7FFFB8B041D0 ? 000000002 ?
发现了比较关键的报错:
spstp: ORACLE_HOME uid does not match euid], [500], [1200], [], [], [], [], [], [], [], [], []
到mos上搜索到了文章ORA-600 [spstp: ORACLE_HOME uid does not match euid] When Changing Permissions On $ORACLE_HOME/bin/oracle (文档 ID 747456.1)
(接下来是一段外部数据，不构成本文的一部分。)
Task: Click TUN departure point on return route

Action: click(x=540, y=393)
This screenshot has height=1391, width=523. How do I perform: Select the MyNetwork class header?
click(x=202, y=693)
得到如下的信息:该报错中的500是uid,而1200是euid
于是就去检查该节点上的oracle用户和grid用户的id信息,如下:
[oracle@rac3 oracle]$ id oracle
uid=1200(oracle) gid=1000(oinstall) groups=1000(oinstall),1200(dba),1201(oper),1300(asmdba)
[oracle@rac3 oracle]$ id grid
uid=1100(grid) gid=1000(oinstall) groups=1000(oinstall),1200(dba),1100(asmadmin),1301(asmoper),1300(asmdba)
[oracle@rac3 oracle]$
上面输出中没有500.那500是从哪里来的?继续检查ORACLE_DB_HOME的属主,发现了问题:
[oracle@rac3 ~]$ pwd
/home/oracle
[oracle@rac3 ~]$ cd /u02/app/oracle/product/11.2.0/
[oracle@rac3 11.2.0]$ ls -lrt
total 4
drwxrwxr-x 74 500 oinstall 4096 Sep 10 01:12 dbhome_1
[oracle@rac3 11.2.0]$ cd ..
[oracle@rac3 product]$ ls -lrt
total 4
drwxrwxr-x 3 500 oinstall 4096 Sep 9 21:46 11.2.0
[oracle@rac3 product]$ cd ..
[oracle@rac3 oracle]$ ls -lrt
total 12
drwxrwxr-x 3 500 oinstall 4096 Sep 9 21:36 product --------->此出product的属主是500,问题得到定位
drwxr-xr-x 3 oracle oinstall 4096 Sep 10 01:37 cfgtoollogs
drwxr-xr-x 3 oracle oinstall 4096 Sep 10 11:31 admin
[oracle@rac3 oracle]$ pwd
/u02/app/oracle
[oracle@rac3 oracle]$
改变属主为oracle之后,再添加节点就没问题了。
总结一下:/u02/app/oracle/product的属主之所以会显示500,是因为rac3主机oracle用户一开始的uid是500,而其他两个节点上oracle用户的uid是1200.大家知道,rac节点的uid不一致的话,是不行的。于是就修改rac3上的uid,结果/u02/app/oracle/product的属主没改,就开始加节点。后续的就不说了。。